■ **RECORDS SHOWN**
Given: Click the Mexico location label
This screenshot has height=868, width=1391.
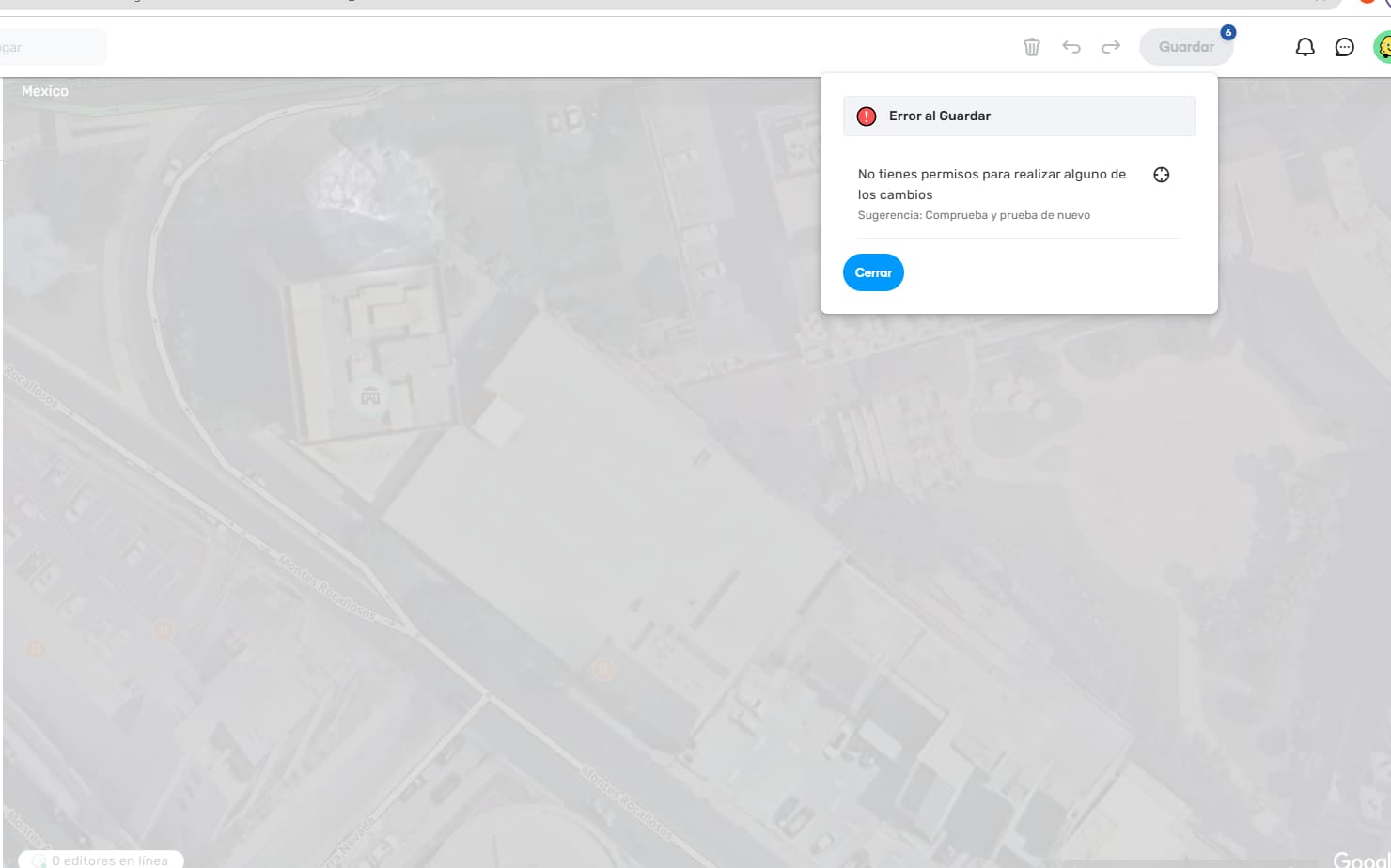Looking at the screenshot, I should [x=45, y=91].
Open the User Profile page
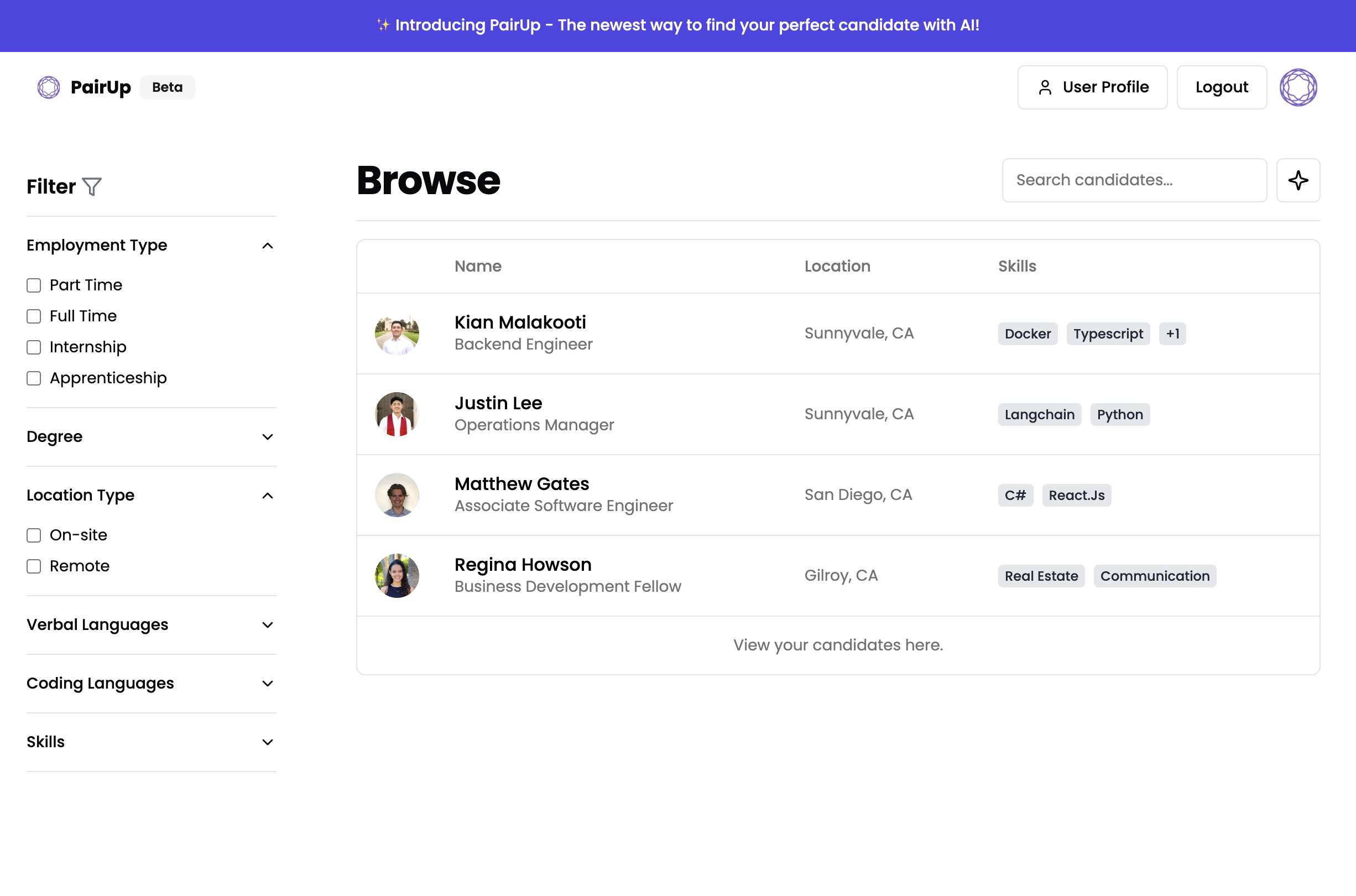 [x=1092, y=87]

■ **REQUEST**
Arrange every line of the records above as a Markdown table with the columns Row and Text, numbering each line and skipping blank lines. Leave the pictures out.

■ **RESPONSE**
| Row | Text |
|---|---|
| 1 | Given: Click the Mexico location label |
| 2 | This screenshot has height=868, width=1391. |
| 3 | Looking at the screenshot, I should [x=45, y=91]. |
| 4 | Open the User Profile page |
| 5 |  [x=1092, y=87] |